*** Opening of AVAILABLE RECORDS ***
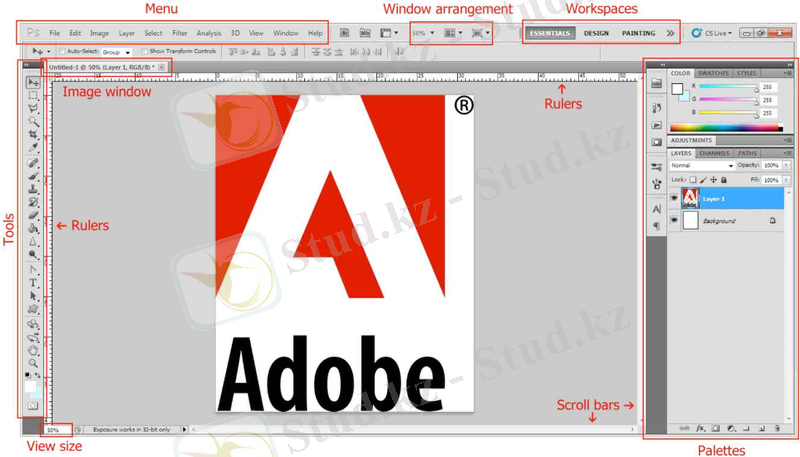Pick the Lasso tool
The height and width of the screenshot is (457, 800).
[x=33, y=108]
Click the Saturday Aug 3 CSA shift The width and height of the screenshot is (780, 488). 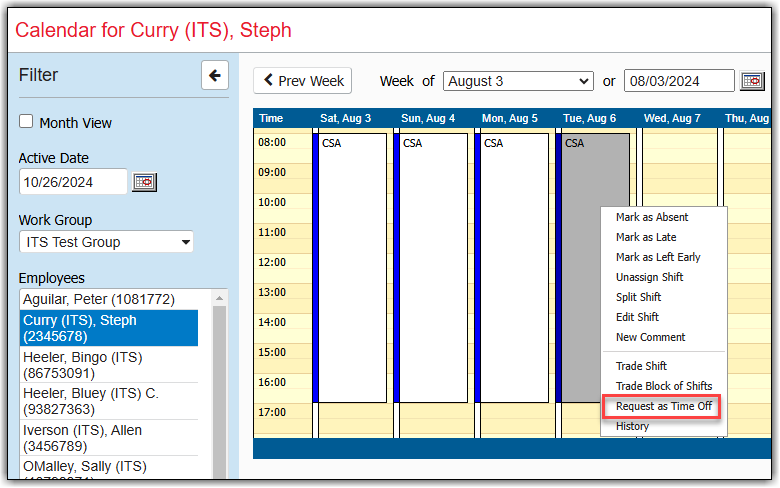coord(352,267)
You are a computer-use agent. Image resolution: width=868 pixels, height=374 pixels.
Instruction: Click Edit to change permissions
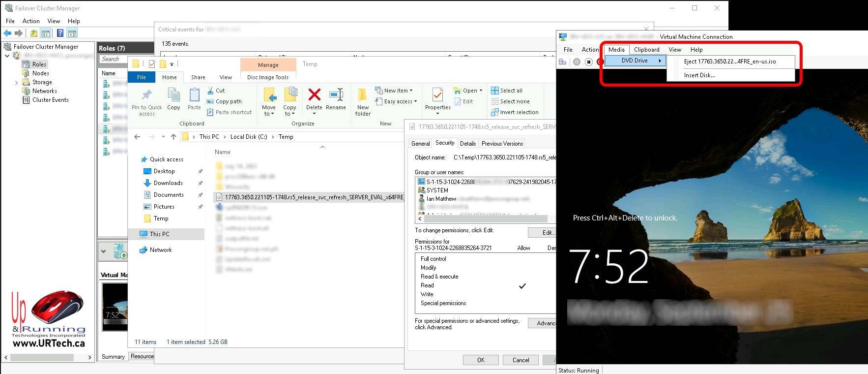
*** Close of AVAILABLE RECORDS ***
* **PROBLEM**
Both the line containing "You are a computer-use" and the last line of the listing above belong in the copy, along with every line between them; retype them exactly and omit the pictures.

* **OUTPUT FOR THIS TASK**
You are a computer-use agent. Image resolution: width=868 pixels, height=374 pixels.
Instruction: Click Edit to change permissions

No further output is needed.